*Aim*: Change the data from the line with "The height and width of the screenshot is (500, 620)." up to and including the line with "The image size is (1280, 609). tap(120, 10)" by putting "Layers panel" in place of "Project panel". Leave the rest as is, and return only those lines.

--- Begin Entries provided ---

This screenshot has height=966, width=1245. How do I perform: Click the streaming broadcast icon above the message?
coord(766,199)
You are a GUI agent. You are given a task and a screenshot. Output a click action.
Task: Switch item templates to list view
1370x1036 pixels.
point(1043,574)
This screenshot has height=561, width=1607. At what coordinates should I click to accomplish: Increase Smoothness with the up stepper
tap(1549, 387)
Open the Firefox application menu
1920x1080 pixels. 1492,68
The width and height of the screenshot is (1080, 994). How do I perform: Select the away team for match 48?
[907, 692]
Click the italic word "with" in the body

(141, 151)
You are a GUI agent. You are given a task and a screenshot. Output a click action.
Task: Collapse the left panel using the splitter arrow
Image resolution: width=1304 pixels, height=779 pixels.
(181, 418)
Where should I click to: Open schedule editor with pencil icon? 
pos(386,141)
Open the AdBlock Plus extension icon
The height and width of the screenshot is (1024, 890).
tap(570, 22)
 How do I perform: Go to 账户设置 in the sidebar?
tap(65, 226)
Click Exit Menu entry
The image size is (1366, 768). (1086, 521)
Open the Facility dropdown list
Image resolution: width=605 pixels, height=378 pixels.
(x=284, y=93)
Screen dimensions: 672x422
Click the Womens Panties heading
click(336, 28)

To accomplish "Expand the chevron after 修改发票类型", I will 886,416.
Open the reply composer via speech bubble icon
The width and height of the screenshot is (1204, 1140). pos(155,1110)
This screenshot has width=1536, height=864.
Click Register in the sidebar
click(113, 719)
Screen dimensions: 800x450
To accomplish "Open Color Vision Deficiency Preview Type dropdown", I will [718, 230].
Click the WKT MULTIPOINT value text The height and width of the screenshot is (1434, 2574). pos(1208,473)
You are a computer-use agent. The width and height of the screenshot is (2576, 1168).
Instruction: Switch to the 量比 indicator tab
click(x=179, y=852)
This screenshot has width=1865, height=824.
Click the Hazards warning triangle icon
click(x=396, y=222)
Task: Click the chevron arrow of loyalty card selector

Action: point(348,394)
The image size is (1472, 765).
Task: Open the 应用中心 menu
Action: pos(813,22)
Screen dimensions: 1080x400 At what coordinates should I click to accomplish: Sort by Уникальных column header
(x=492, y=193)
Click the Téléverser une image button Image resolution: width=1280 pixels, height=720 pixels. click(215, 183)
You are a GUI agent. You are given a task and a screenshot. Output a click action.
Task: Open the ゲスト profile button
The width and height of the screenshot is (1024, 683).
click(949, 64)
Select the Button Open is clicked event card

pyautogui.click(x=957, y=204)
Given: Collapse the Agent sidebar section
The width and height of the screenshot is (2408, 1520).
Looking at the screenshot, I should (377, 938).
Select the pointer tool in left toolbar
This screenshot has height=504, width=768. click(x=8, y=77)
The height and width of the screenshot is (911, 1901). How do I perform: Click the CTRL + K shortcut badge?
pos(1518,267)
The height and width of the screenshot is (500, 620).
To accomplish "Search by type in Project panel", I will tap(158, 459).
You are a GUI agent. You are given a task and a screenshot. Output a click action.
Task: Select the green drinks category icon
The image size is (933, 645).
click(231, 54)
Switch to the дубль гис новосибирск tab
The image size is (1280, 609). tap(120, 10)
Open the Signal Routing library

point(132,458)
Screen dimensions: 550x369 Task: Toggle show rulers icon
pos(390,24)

--- End Entries provided ---

*Output for this exercise*:
The height and width of the screenshot is (500, 620).
To accomplish "Search by type in Layers panel", I will tap(158, 459).
You are a GUI agent. You are given a task and a screenshot. Output a click action.
Task: Select the green drinks category icon
The image size is (933, 645).
click(231, 54)
Switch to the дубль гис новосибирск tab
The image size is (1280, 609). tap(120, 10)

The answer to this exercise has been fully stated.